Like when I was the Mystery Reader for Lily’s preschool class a few months ago. I crouch outside the door so kids don’t see me. I wait for Mrs. Foster to give me the signal. I have one of Lily’s favorite books tucked under my arm. I am nervous because it is likely I will get emotional. I am nervous because I know seeing Lily’s face will make me cry. Finally it is time for me to go in and Lily shouts “It is MY MOMMY today! Mommy, hi hi!” And she scoots to the front row and I feel her adoring eyes, her pride, her love. I remember having that feeling about my own mother when I was a child.

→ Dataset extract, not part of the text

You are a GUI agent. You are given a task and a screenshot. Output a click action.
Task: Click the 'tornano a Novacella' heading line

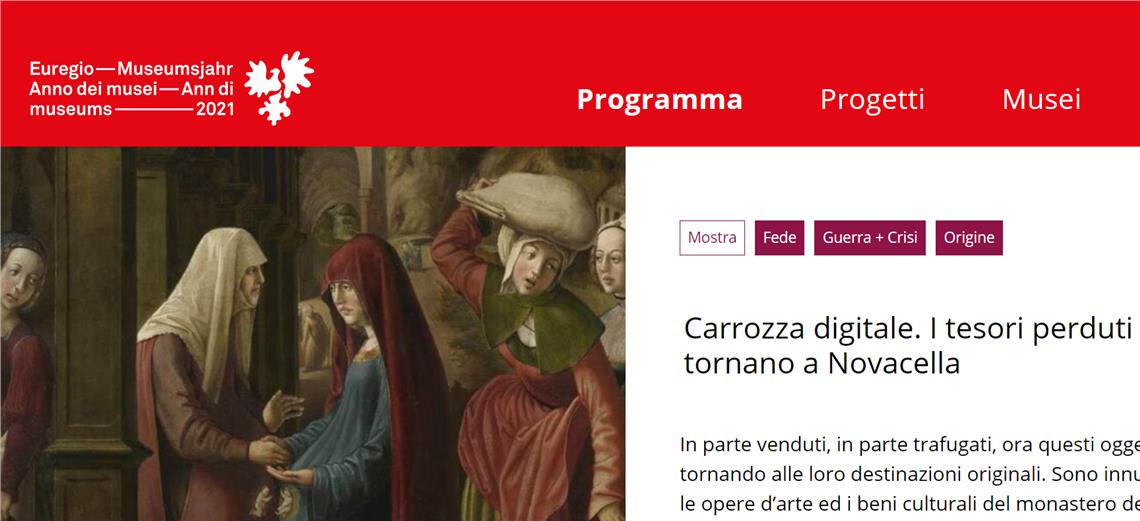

Cole and I really bonded those first 6 months of his life and that connection has never faded. See, he hardly slept. He was up 2-4 times per night. 

Well, ok, NOW he is sleeping. 

Kid liked to be nursed. The kid loved to be loved. And just….held. Even though I was slowly becoming a sleep deprived maniac with a non-sleeping newborn and rowdy almost 2 year old, I knew from the beginning that he was happiest cradled up with his mamma. Not much has changed. And I think my heart will break a little bit when it does.


Old picture. His "ya ya" was taken by the "ya ya fairy" months ago, but is it terrible that I miss his pacifier? I miss him as a baby. 

My mom always tells me: “It is a mother’s job to give her child roots and wings.” I love that. I think I’ll make a card & illustration with that saying.

My mother is unfortunately in the hospital this Mother’s Day. Also unfortunately, it is not unusual for my mother to be in the hospital. Her history and condition is for another post. I choose to see the positive in the situation. I choose to enjoy the recent glorious conversations we have had, where I have learned about her thoughts and experiences when she was a mother of young children. I am grateful.

We are going to brunch for Mother’s Day. No other real plans. Any cool ideas for kid-friendly ways to spend Mother’s Day?